> [WRITTEN EXERCISE]:
Please output these lines again with no changes.

## Begin GIVEN INFORMATION

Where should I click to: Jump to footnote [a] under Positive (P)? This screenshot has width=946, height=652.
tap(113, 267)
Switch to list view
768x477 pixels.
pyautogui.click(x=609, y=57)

## End GIVEN INFORMATION

> [WRITTEN REPLY]:
Where should I click to: Jump to footnote [a] under Positive (P)? This screenshot has width=946, height=652.
tap(113, 267)
Switch to list view
768x477 pixels.
pyautogui.click(x=609, y=57)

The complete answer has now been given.